BEGIN Data for this task

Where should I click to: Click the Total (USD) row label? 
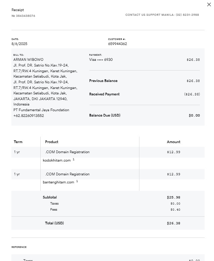point(54,223)
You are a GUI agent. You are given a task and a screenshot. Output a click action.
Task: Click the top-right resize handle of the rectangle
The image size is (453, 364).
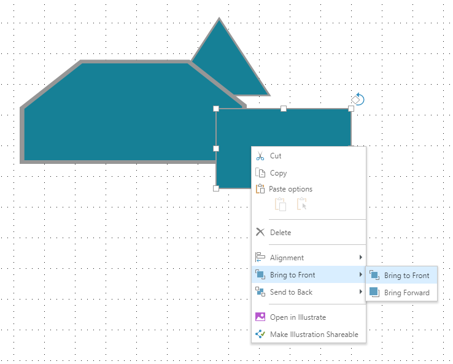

END Data for this task

# Exercise
Repeat exactly the lines above, starting at the one that contains "Task: Click the" and stopping at the last line of the entries, and leave out the pictures.

# Written answer
Task: Click the top-right resize handle of the rectangle
The image size is (453, 364).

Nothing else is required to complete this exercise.